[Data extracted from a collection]
★ ★ ★

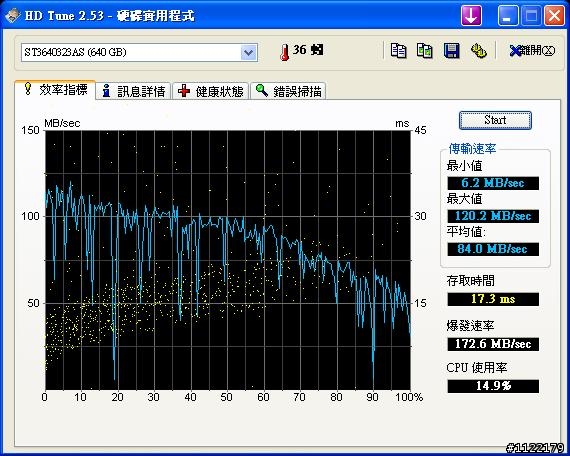
Task: Click the benchmark graph at 50% mark
Action: [227, 260]
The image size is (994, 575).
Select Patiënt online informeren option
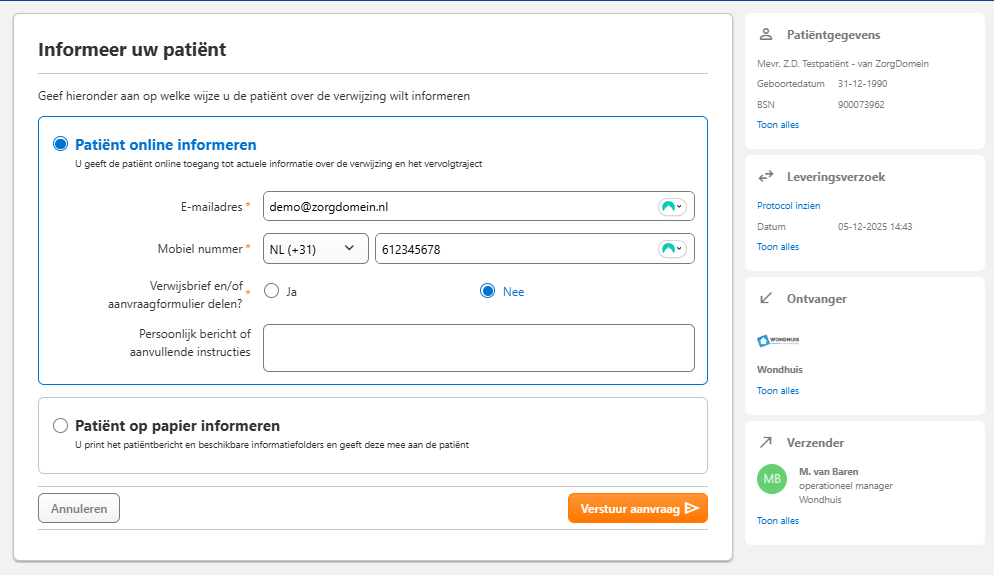[61, 145]
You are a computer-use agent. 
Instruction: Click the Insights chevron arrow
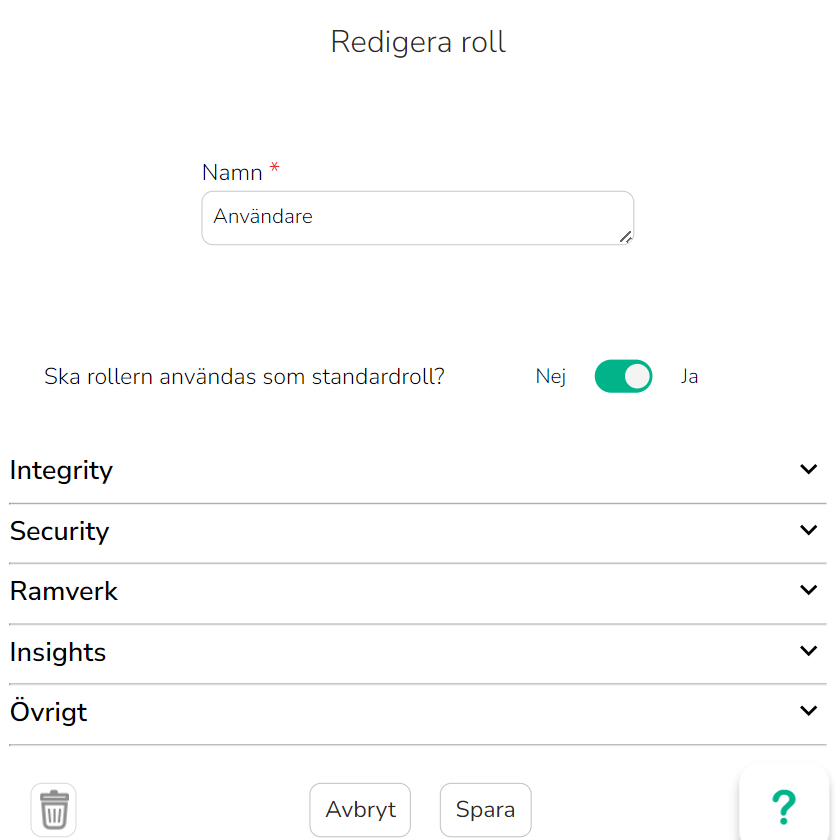(808, 651)
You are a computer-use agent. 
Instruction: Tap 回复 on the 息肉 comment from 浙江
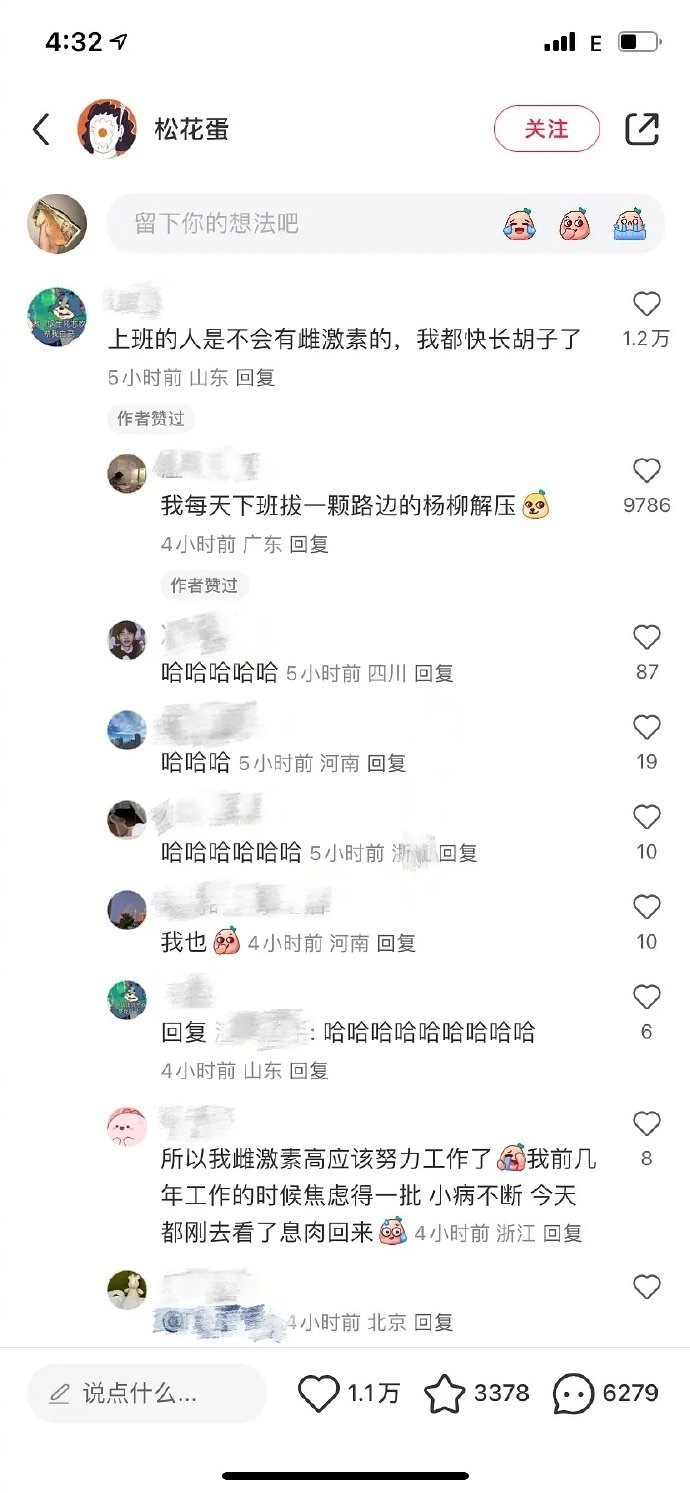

★ ★ ★

__TASK BRIEF__.
Omit the pictures and please write out exactly the lines between the one containing "The image size is (994, 575)." and the last line of the entries, both included.

__RESPONSE AREA__.
The image size is (994, 575).
Select Patiënt online informeren option
[61, 145]
You are a computer-use agent. 
Instruction: Click the Insights chevron arrow
(808, 651)
You are a computer-use agent. 
Instruction: Tap 回复 on the 息肉 comment from 浙江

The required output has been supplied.